Des Coiffures pour l'histoire: un descriptif des gravures dans l’almanach de Marie-Antoinette, Le Trésor des Graces

Coiffure à la Sémiramis

La « Coiffure à la Sémiramis » est la première des onze images de coiffures qui se trouvent dans l’almanach. Une gravure colorée à la main, l’image dépeint une femme à l’air aristocratique, un regard coquet sur son visage. Elle est vêtue d’une robe verte dont le col est en dentelle et elle porte quelques bijoux. Pourtant, c’est sa coiffure élaborée qui attire l’attention : tous ses cheveux sont ramassés dans un pouf avec trois boucles sur le côté, à part deux longues boucles qui restent posées sur ses épaules. La hauteur de sa coiffure est augmentée par cinq plumes : deux jaunes, une bleue, une rose, et une verte. Le pouf est aussi décoré par des fleurs, de la verdure, des perles et ce qui pourrait être deux épis de blé.

Sémiramis était une reine légendaire de Syrie et la fondatrice de Babylon. L’auteur grec Diodore de Sicile la décrit dans son œuvre Histoire Universelle, traduit en français par l’abbé Jean Terrasson au XVIIIe siècle. La fille orpheline d’une déesse, elle était nourrie par les colombes. Un serviteur du roi l’a découverte et l’a adoptée. Grâce à sa beauté et à ses atouts nonpareils, elle est devenue l’épouse d’un général militaire, Oness. Ninus, le roi de Syrie, l’a rencontrée pendant une bataille où elle aidait son mari et il est tombé amoureux d’elle. Après le suicide d’Oness sous la pression du roi, Ninus s’est marié avec Sémiramis, qui est ainsi devenue la reine de Syrie. Elle a régné après la mort de Ninus.

**Données présentées**

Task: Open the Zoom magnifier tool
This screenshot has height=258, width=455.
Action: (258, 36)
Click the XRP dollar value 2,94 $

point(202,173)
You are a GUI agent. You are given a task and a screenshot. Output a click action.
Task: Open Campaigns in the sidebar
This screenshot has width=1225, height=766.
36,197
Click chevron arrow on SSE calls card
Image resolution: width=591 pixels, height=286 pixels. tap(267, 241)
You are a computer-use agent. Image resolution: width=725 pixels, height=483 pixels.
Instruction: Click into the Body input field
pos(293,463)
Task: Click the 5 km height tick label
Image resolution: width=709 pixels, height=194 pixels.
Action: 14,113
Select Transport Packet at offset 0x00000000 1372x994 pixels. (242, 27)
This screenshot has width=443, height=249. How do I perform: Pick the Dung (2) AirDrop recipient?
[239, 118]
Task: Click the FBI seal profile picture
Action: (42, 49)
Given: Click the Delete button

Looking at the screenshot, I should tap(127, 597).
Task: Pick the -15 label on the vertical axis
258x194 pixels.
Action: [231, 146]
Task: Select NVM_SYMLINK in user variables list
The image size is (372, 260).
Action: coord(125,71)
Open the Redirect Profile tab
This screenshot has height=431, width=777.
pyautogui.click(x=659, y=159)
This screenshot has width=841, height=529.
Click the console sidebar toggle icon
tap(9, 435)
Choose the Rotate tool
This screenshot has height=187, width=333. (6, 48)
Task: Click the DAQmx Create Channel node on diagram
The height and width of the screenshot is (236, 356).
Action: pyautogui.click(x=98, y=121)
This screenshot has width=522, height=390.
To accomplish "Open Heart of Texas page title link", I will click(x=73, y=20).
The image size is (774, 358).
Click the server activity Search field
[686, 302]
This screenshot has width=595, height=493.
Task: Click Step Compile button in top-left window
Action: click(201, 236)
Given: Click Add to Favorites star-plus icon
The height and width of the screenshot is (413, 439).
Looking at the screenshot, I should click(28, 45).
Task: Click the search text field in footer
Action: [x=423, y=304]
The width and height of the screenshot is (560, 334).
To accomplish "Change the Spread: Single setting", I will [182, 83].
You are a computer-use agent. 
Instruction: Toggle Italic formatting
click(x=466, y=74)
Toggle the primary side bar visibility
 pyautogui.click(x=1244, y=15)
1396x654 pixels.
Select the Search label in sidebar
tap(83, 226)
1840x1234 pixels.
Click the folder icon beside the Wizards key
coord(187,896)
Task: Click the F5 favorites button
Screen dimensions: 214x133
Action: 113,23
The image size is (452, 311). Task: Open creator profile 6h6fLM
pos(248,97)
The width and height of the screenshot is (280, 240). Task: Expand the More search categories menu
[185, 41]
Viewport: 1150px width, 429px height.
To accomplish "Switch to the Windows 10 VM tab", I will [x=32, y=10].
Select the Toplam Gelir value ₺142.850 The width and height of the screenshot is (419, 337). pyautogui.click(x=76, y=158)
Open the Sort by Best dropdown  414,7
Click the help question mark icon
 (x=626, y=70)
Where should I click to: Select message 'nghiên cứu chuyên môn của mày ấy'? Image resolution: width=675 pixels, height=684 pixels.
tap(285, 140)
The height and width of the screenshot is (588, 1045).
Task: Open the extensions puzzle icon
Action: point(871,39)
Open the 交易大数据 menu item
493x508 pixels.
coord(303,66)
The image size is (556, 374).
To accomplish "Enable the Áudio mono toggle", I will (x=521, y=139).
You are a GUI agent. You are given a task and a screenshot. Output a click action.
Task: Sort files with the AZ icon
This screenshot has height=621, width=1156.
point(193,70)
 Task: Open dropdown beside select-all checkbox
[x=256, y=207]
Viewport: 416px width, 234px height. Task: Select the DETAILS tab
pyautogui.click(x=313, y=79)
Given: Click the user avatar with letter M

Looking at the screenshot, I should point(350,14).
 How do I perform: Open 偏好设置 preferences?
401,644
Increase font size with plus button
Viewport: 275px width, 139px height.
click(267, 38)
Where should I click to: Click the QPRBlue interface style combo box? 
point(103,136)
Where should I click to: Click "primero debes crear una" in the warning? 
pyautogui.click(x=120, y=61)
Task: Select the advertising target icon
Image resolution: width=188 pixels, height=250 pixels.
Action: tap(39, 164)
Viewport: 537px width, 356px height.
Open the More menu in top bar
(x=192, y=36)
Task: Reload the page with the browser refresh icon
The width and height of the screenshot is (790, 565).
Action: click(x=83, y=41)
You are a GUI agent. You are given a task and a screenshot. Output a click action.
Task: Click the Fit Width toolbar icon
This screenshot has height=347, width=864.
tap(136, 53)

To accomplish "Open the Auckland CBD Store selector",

**Travail demandé**
Recopiez en entier et mot pour mot l'extrait du document sur la coiffure à la Sémiramis, placé au-dessus des enregistrements.

**Réponse attendue**
Des Coiffures pour l'histoire: un descriptif des gravures dans l’almanach de Marie-Antoinette, Le Trésor des Graces

Coiffure à la Sémiramis

La « Coiffure à la Sémiramis » est la première des onze images de coiffures qui se trouvent dans l’almanach. Une gravure colorée à la main, l’image dépeint une femme à l’air aristocratique, un regard coquet sur son visage. Elle est vêtue d’une robe verte dont le col est en dentelle et elle porte quelques bijoux. Pourtant, c’est sa coiffure élaborée qui attire l’attention : tous ses cheveux sont ramassés dans un pouf avec trois boucles sur le côté, à part deux longues boucles qui restent posées sur ses épaules. La hauteur de sa coiffure est augmentée par cinq plumes : deux jaunes, une bleue, une rose, et une verte. Le pouf est aussi décoré par des fleurs, de la verdure, des perles et ce qui pourrait être deux épis de blé.

Sémiramis était une reine légendaire de Syrie et la fondatrice de Babylon. L’auteur grec Diodore de Sicile la décrit dans son œuvre Histoire Universelle, traduit en français par l’abbé Jean Terrasson au XVIIIe siècle. La fille orpheline d’une déesse, elle était nourrie par les colombes. Un serviteur du roi l’a découverte et l’a adoptée. Grâce à sa beauté et à ses atouts nonpareils, elle est devenue l’épouse d’un général militaire, Oness. Ninus, le roi de Syrie, l’a rencontrée pendant une bataille où elle aidait son mari et il est tombé amoureux d’elle. Après le suicide d’Oness sous la pression du roi, Ninus s’est marié avec Sémiramis, qui est ainsi devenue la reine de Syrie. Elle a régné après la mort de Ninus.